+++ Provided entries

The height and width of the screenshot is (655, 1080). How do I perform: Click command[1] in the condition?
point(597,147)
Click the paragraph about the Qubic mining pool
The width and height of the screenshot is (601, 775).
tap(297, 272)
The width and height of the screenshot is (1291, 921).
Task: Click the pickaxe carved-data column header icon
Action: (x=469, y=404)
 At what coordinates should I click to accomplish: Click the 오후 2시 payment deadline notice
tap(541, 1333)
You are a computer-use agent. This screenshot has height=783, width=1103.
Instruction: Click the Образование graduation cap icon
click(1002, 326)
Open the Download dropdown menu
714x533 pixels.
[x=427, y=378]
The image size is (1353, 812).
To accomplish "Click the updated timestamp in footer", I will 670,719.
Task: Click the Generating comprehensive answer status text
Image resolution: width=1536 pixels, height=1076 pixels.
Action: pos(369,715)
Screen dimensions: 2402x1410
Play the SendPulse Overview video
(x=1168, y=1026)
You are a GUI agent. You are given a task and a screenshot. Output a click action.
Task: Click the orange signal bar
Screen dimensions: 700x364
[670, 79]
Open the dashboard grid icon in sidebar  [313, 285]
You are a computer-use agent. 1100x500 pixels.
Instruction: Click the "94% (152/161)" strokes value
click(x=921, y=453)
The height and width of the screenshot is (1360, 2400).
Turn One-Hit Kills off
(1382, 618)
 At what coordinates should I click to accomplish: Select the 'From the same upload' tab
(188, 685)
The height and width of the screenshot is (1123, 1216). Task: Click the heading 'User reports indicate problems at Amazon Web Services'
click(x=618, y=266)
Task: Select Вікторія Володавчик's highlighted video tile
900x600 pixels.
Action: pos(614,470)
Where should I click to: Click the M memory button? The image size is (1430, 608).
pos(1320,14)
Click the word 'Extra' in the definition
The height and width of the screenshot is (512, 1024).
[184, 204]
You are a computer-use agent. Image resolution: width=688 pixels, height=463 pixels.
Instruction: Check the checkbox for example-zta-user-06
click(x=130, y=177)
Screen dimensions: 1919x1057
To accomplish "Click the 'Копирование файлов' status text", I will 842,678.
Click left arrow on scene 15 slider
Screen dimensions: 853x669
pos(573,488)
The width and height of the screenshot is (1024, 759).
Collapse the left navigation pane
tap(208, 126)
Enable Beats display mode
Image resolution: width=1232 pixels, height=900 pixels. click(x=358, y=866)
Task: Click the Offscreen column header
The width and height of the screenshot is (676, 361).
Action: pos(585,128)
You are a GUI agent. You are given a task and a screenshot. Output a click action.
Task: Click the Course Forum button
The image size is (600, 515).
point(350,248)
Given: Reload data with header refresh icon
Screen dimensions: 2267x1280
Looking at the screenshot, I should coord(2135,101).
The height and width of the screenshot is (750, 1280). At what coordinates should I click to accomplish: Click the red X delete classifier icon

++++++

**Problem requirements**
Copy every line of the records above without changing a single character.

**Full response**
The height and width of the screenshot is (655, 1080). How do I perform: Click command[1] in the condition?
point(597,147)
Click the paragraph about the Qubic mining pool
The width and height of the screenshot is (601, 775).
tap(297, 272)
The width and height of the screenshot is (1291, 921).
Task: Click the pickaxe carved-data column header icon
Action: (x=469, y=404)
 At what coordinates should I click to accomplish: Click the 오후 2시 payment deadline notice
tap(541, 1333)
You are a computer-use agent. This screenshot has height=783, width=1103.
Instruction: Click the Образование graduation cap icon
click(1002, 326)
Open the Download dropdown menu
714x533 pixels.
[x=427, y=378]
The image size is (1353, 812).
To accomplish "Click the updated timestamp in footer", I will 670,719.
Task: Click the Generating comprehensive answer status text
Image resolution: width=1536 pixels, height=1076 pixels.
Action: pos(369,715)
Screen dimensions: 2402x1410
Play the SendPulse Overview video
(x=1168, y=1026)
You are a GUI agent. You are given a task and a screenshot. Output a click action.
Task: Click the orange signal bar
Screen dimensions: 700x364
[670, 79]
Open the dashboard grid icon in sidebar  [313, 285]
You are a computer-use agent. 1100x500 pixels.
Instruction: Click the "94% (152/161)" strokes value
click(x=921, y=453)
The height and width of the screenshot is (1360, 2400).
Turn One-Hit Kills off
(1382, 618)
 At what coordinates should I click to accomplish: Select the 'From the same upload' tab
(188, 685)
The height and width of the screenshot is (1123, 1216). Task: Click the heading 'User reports indicate problems at Amazon Web Services'
click(x=618, y=266)
Task: Select Вікторія Володавчик's highlighted video tile
900x600 pixels.
Action: pos(614,470)
Where should I click to: Click the M memory button? The image size is (1430, 608).
pos(1320,14)
Click the word 'Extra' in the definition
The height and width of the screenshot is (512, 1024).
[184, 204]
You are a computer-use agent. Image resolution: width=688 pixels, height=463 pixels.
Instruction: Check the checkbox for example-zta-user-06
click(x=130, y=177)
Screen dimensions: 1919x1057
To accomplish "Click the 'Копирование файлов' status text", I will 842,678.
Click left arrow on scene 15 slider
Screen dimensions: 853x669
pos(573,488)
The width and height of the screenshot is (1024, 759).
Collapse the left navigation pane
tap(208, 126)
Enable Beats display mode
Image resolution: width=1232 pixels, height=900 pixels. click(x=358, y=866)
Task: Click the Offscreen column header
The width and height of the screenshot is (676, 361).
Action: pos(585,128)
You are a GUI agent. You are given a task and a screenshot. Output a click action.
Task: Click the Course Forum button
The image size is (600, 515).
point(350,248)
Given: Reload data with header refresh icon
Screen dimensions: 2267x1280
Looking at the screenshot, I should coord(2135,101).
The height and width of the screenshot is (750, 1280). At what coordinates should I click to accomplish: Click the red X delete classifier icon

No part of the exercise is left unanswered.